Their primary role was to store the drugs within the confines of a state and transfer them to local distributors as and when required. This was on account of the fact that going outside the state meant paying a central sales tax of 2%. Their role in pharma companies was to save this 2%. Now, that medicines can flow freely between states, pharma companies need fewer C&Fs in general.
Chakraborty, however, refuses to despair. A company cannot handle thousands of distributors across India, says Chakraborty. Their role is to distribute as fast as possible, and for that, they need C&Fs in at least each region if not every state; otherwise, it will affect their service.
In a competitive market, service is a big differentiator; that is why they are still considering keeping some C&Fs, he adds. Chakraborty is convinced that a commission of 1-2% is a small price to pay for drug manufacturers for this convenience and efficiency.
Warehouse coming to an end
Chakraborty realizes that he will have to adapt. “I am thinking of closing down our warehouse in Ranchi, and transferring drugs from Calcutta,” he says. However, he also sees an opportunity, since he now has a larger region to supply to. “We are expecting bigger volumes by catering to Odisha and Jharkhand and Bihar,” he says.
The end of days for C&Fs, though inevitable, is still a little way away. Bhavik Kumar says that manufacturers cannot do away with C&Fs en masse as yet. Kumar says that for C&Fs to truly become redundant, drug manufacturers will have to optimize and digitize their supply chain. This hasn’t happened yet, with Kumar estimating that the whole industry spends only $1.04 billion on IT.
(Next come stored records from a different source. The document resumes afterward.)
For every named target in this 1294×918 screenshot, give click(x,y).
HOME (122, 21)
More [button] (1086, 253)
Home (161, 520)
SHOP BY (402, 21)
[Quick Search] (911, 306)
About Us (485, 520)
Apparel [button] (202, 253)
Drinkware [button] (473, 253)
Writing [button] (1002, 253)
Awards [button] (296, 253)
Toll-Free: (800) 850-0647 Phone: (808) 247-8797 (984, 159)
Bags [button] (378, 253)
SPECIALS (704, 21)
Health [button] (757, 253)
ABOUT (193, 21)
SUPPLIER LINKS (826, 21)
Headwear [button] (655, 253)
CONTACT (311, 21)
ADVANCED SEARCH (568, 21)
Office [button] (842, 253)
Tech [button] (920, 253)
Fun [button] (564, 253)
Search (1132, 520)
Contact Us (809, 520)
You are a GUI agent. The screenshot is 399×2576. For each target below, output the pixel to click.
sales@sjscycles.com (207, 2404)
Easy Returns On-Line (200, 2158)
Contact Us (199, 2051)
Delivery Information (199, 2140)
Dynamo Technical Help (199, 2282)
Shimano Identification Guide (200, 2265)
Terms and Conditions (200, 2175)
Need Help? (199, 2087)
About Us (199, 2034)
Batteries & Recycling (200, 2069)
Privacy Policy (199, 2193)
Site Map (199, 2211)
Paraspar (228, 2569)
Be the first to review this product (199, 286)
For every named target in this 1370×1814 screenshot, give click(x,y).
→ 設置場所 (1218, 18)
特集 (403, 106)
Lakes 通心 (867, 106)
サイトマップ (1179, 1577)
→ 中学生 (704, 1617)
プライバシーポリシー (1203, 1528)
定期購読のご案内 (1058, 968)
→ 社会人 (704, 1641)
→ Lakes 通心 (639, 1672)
“As much as they intend to save this money, they can’t right now because they need better digitization to ensure that they are able to send medicines when the demand arises. Someone has to manage the inventory,” he says. Thus, for C&Fs to survive, they need both a strategic location as well as a scale.
Side effects may vary
So, all in all, a stronger chain with fewer links. But will it translate to fewer medicines wasted due to expiry in overstocked warehouses?
Patients are largely brand and drug agnostic. Instead, the demand for one drug of one brand over others is created by medical reps, who meet with doctors and convince them to prescribe a certain brand. They also work with distributors and retailers to ensure that they stock that brand.
A Delhi-based distributor tells the story of a medical rep whose target was to create demand for Rs 5 lakh ($6,907) in South Delhi for one drug, but he could only create demand for Rs 3.5 lakh ($4,835). “The rep came to me and asked me to stock an extra Rs 1.5 lakh ($2,072) worth of that drug, and agreed to share the incentive he will get from the pharma company for meeting the target. Thus, the stock was dumped, artificial demand created, and most of those drugs expired,” he says. He later returned the expired drugs to the pharma company and got a credit note.